▸ **Task 1**: Reproduce the Ali Nazem biography from "Ali Nazem (, )" to "MA Sabir, etc.)", renaming "Nazem" as "Nazim".
▸ **Task 2**: According to the Ali Nazem biography, in which newspaper was his writing first published?

▸ **Text shown**:

Ali Nazem (, ) – was an Azerbaijani poet, writer, and literary critic of Azerbaijani literature.

Early life 

Nazem was born on 24 November 1906 in Tabriz. He graduated from the Leningrad Institute of Oriental Studies and later completed his postgraduate studies in Moscow, where he conducted research and teaching.

Writings 

His writing was first published in 1921 in the newspaper "Ishtirak" ("Communist"). In 1930, Nazem became a member of the Communist Party and served as an active Marxist literary critic. He is now considered one of the founders of Marxist criticism in Azerbaijan, known for his work on the history of classical literature (about MFAkhundov, J. Mamedkulizade, MA Sabir, etc.)

In 1937 he was, together with A. Jawad, H. Javid, Mushfig, Musahanly, Yusif Vazir, S. Hussein, Cantemir, Talibli, and A. Razi, declared an "agent of the German-Japanese fascism, Trotskyist, Musavat and nationalist deviators." In 1937, he was arrested and died in prison on 23 August 1941. In 1957 Nazem was rehabilitated.

▸ **Source data**:
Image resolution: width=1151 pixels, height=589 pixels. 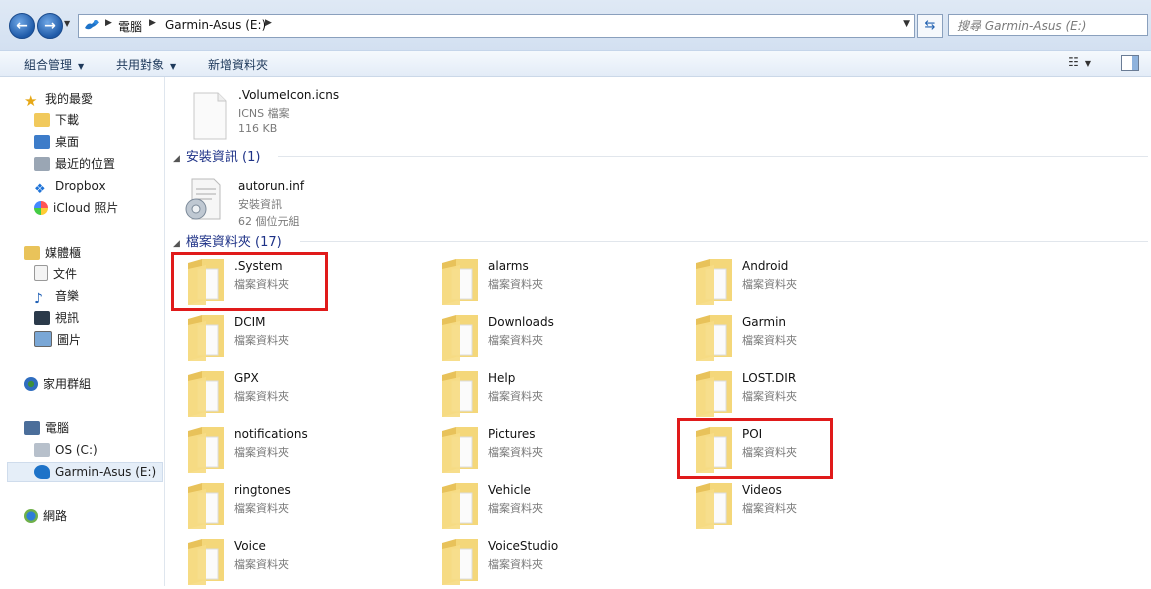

▸ **Reply 1**:
Ali Nazim (, ) – was an Azerbaijani poet, writer, and literary critic of Azerbaijani literature.

Early life 

Nazim was born on 24 November 1906 in Tabriz. He graduated from the Leningrad Institute of Oriental Studies and later completed his postgraduate studies in Moscow, where he conducted research and teaching.

Writings 

His writing was first published in 1921 in the newspaper "Ishtirak" ("Communist"). In 1930, Nazim became a member of the Communist Party and served as an active Marxist literary critic. He is now considered one of the founders of Marxist criticism in Azerbaijan, known for his work on the history of classical literature (about MFAkhundov, J. Mamedkulizade, MA Sabir, etc.)

▸ **Reply 2**: "Ishtirak" ("Communist")